Translation

Translation is a more complex process than transcription. This would, of course, be expected. After all, the coded messages produced by the German Enigma machine could be copied easily, but required a considerable decoding effort before they could be read with understanding. In a similar sense, DNA replication is simply a complementary base pairing exercise, but the translation of the four letter (bases) alphabet code of RNA to the twenty letter (amino acids) alphabet of protein literature is far from trivial. Clearly, there could not be a direct one-to-one correlation of bases to amino acids, so the nucleotide letters must form short words or codons that define specific amino acids. Many questions pertaining to this genetic code were posed in the late 1950's:

• How many RNA nucleotide bases designate a specific amino acid?
If separate groups of nucleotides, called codons, serve this purpose, at least three are needed. There are 4³ = 64 different nucleotide triplets, compared with 4² = 16 possible pairs.
• Are the codons linked separately or do they overlap?
Sequentially joined triplet codons will result in a nucleotide chain three times longer than the protein it describes. If overlapping codons are used then fewer total nucleotides would be required.
• If triplet segments of mRNA designate specific amino acids in the protein, how are the codons identified?
For the sequence ~CUAGGU~ are the codons CUA & GGU or ~C, UAG & GU~ or ~CU, AGG & U~?
• Are all the codon words the same size?
In Morse code the most widely used letters are shorter than less common letters. Perhaps nature employs a similar scheme.

Physicists and mathematicians, as well as chemists and microbiologists all contributed to unravelling the genetic code. Although earlier proposals assumed efficient relationships that correlated the nucleotide codons uniquely with the twenty fundamental amino acids, it is now apparent that there is considerable redundancy in the code as it now operates. Furthermore, the code consists exclusively of non-overlapping triplet codons.
Clever experiments provided some of the earliest breaks in deciphering the genetic code. Marshall Nirenberg found that RNA from many different organisms could initiate specific protein synthesis when combined with broken E.coli cells (the enzymes remain active). A synthetic polyuridine RNA induced synthesis of poly-phenylalanine, so the UUU codon designated phenylalanine. Likewise an alternating ~CACA~ RNA led to synthesis of a ~His-Thr-His-Thr~ polypeptide.
The following table presents the present day interpretation of the genetic code. Note that this is the RNA alphabet, and an equivalent DNA codon table would have all the U nucleotides replaced by T. Methionine and tryptophan are uniquely represented by a single codon. At the other extreme, leucine is represented by eight codons. The average redundancy for the twenty amino acids is about three. Also, there are three stop codons that terminate polypeptide synthesis.

The translation process is fundamentally straightforward.
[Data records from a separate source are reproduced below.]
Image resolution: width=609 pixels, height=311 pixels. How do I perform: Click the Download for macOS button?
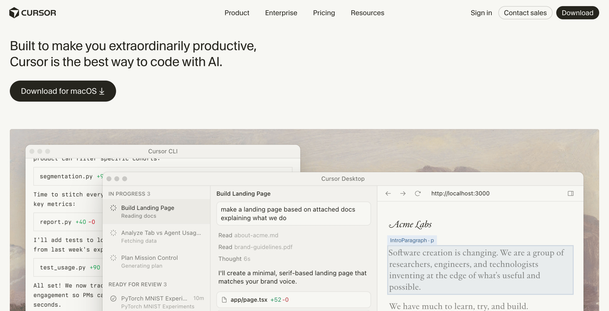coord(62,91)
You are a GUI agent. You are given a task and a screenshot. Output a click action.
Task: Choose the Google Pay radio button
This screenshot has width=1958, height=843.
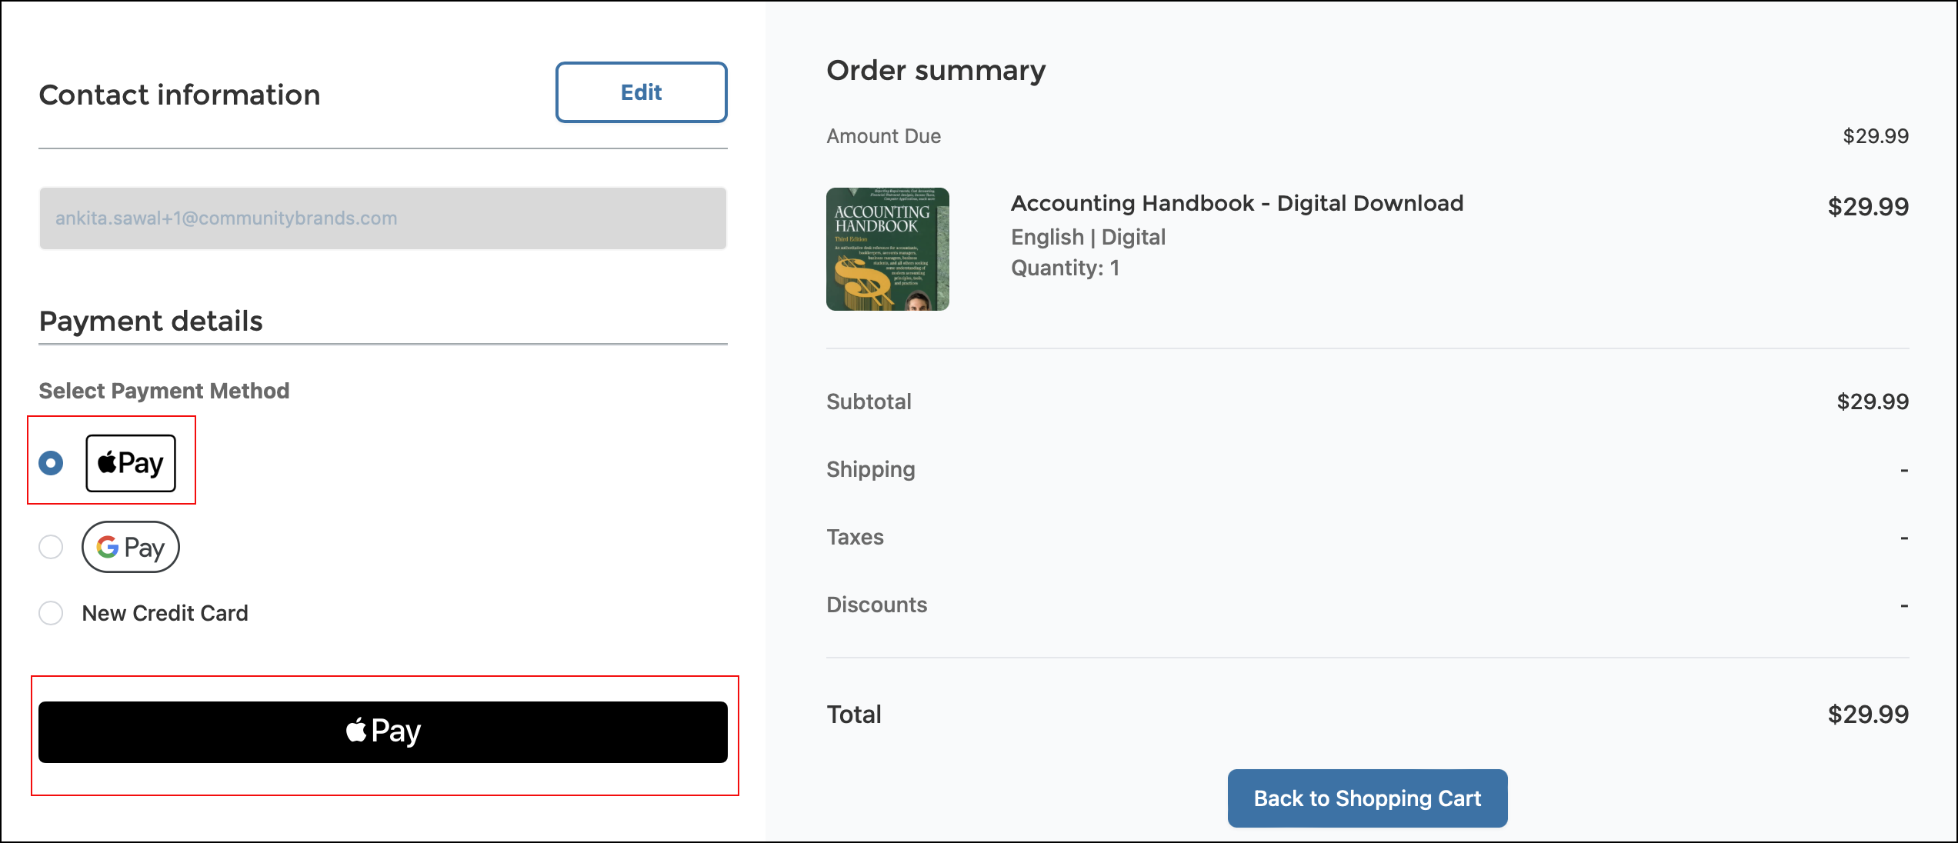(x=51, y=547)
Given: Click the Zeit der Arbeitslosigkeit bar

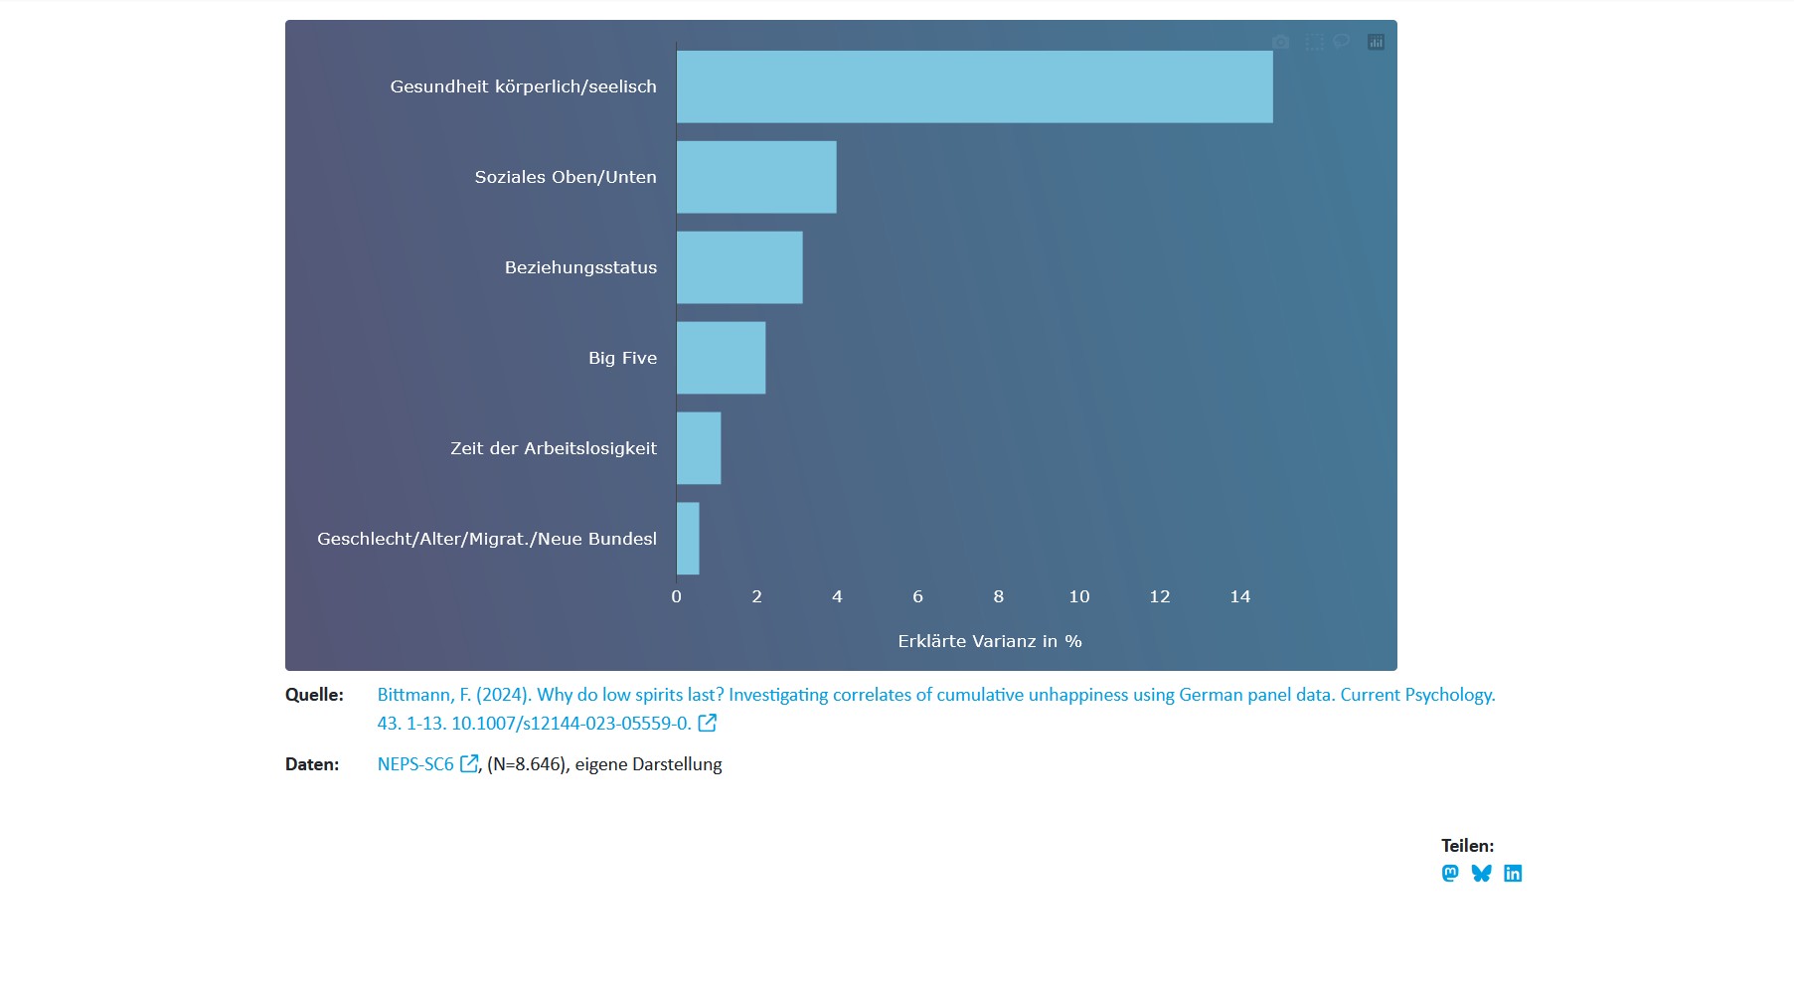Looking at the screenshot, I should pos(699,448).
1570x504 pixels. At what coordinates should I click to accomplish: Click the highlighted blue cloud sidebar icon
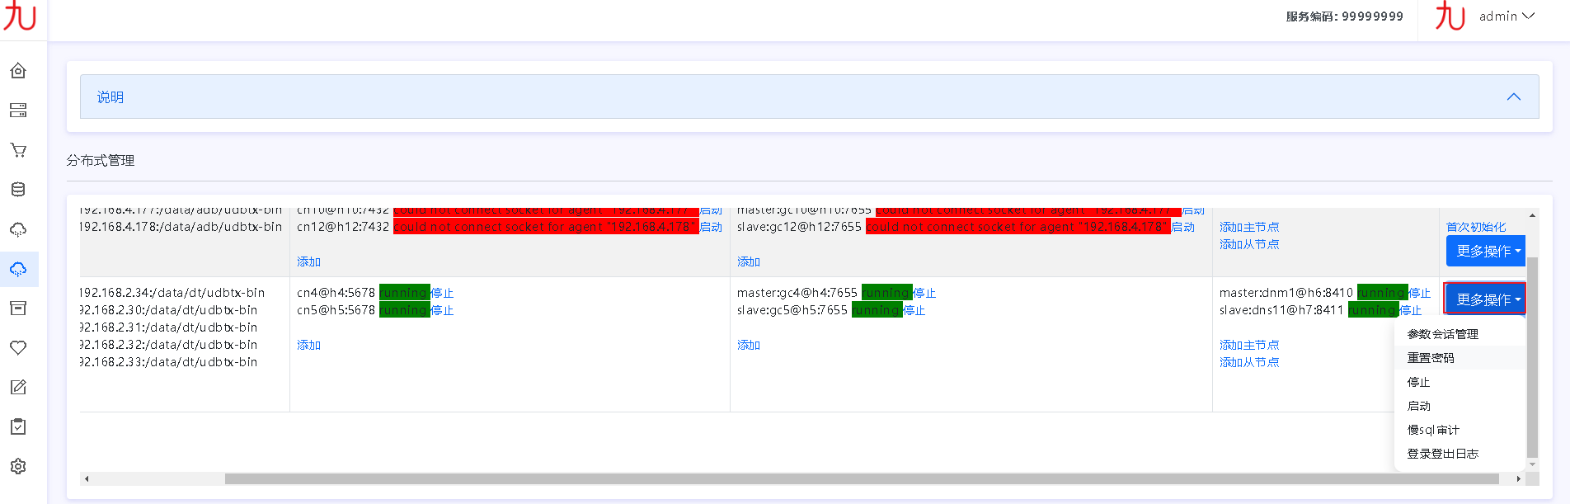pos(18,270)
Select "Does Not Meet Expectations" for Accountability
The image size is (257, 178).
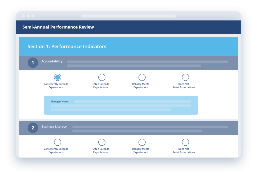(185, 77)
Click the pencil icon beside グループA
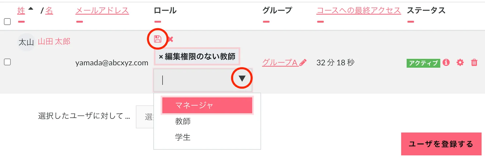485x164 pixels. click(x=303, y=63)
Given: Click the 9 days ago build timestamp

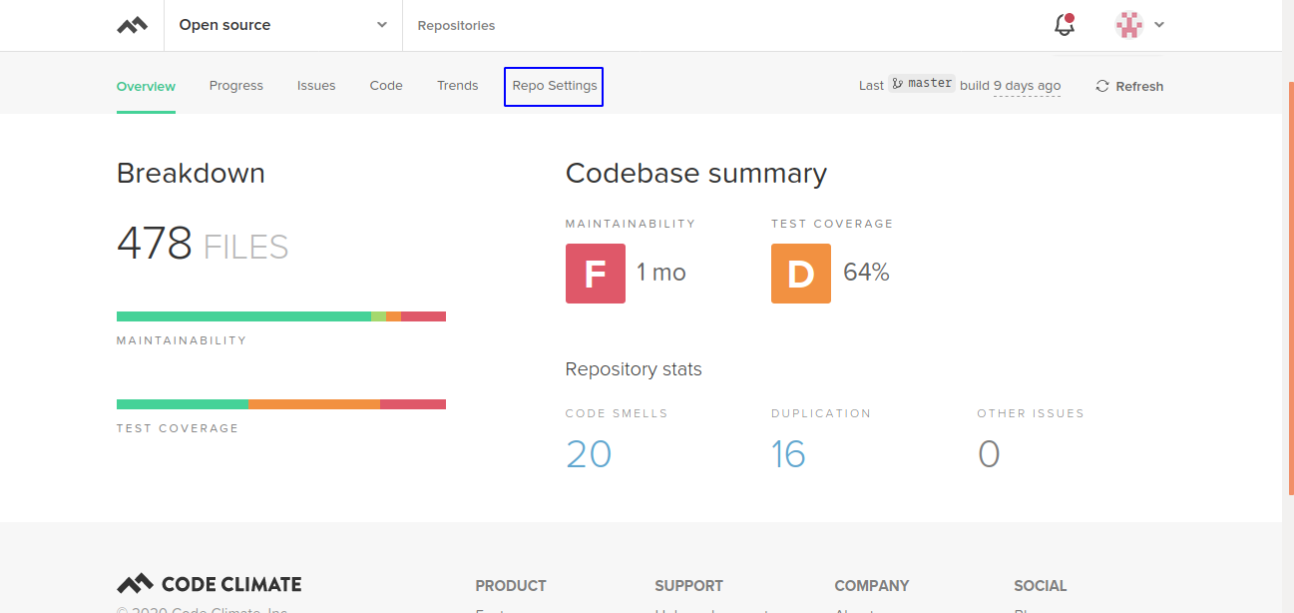Looking at the screenshot, I should point(1027,86).
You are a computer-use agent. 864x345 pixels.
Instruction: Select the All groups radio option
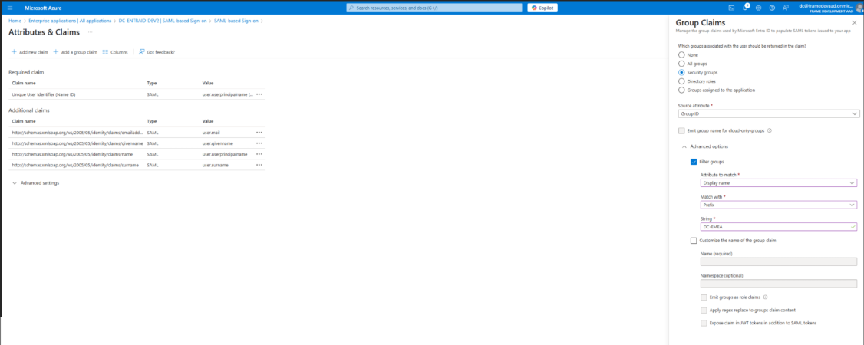[681, 64]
The mRNA strand bearing the transcribed code for synthesis of a protein interacts with relatively small RNA molecules (about 70-nucleotides) to which individual amino acids have been attached by an ester bond at the 3'-end.

These transfer RNA's (tRNA) have distinctive three-dimensional structures consisting of loops of single-stranded RNA connected by double stranded segments. This cloverleaf secondary structure is further wrapped into an "L-shaped" assembly, having the amino acid at the end of one arm, and a characteristic anti-codon region at the other end. The anti-codon consists of a nucleotide triplet that is the complement of the amino acid's codon(s). Models of two such tRNA molecules are shown to the right. When read from the top to the bottom, the anti-codons depicted here should complement a codon in the previous table.
Cloverleaf cartoons of three other tRNA molecules will be shown on the right by clicking on the diagram.

A cell's protein synthesis takes place in organelles called ribosomes. Ribosomes are complex structures made up of two distinct and separable subunits (one about twice the size of the other). Each subunit is composed of one or two RNA molecules (60-70%) associated with 20 to 40 small proteins (30-40%). The ribosome accepts a mRNA molecule, binding initially to a characteristic nucleotide sequence at the 5'-end (colored light blue in the following diagram). This unique binding assures that polypeptide synthesis starts at the right codon. A tRNA molecule with the appropriate anti-codon then attaches at the starting point and this is followed by a series of adjacent tRNA attachments, peptide bond formation and shifts of the ribosome along the mRNA chain to expose new codons to the ribosomal chemistry.
The following diagram is designed as a slide show illustrating these steps. The outcome is synthesis of a polypeptide chain corresponding to the mRNA blueprint. A "stop codon" at a designated position on the mRNA terminates the synthesis by introduction of a "Release Factor".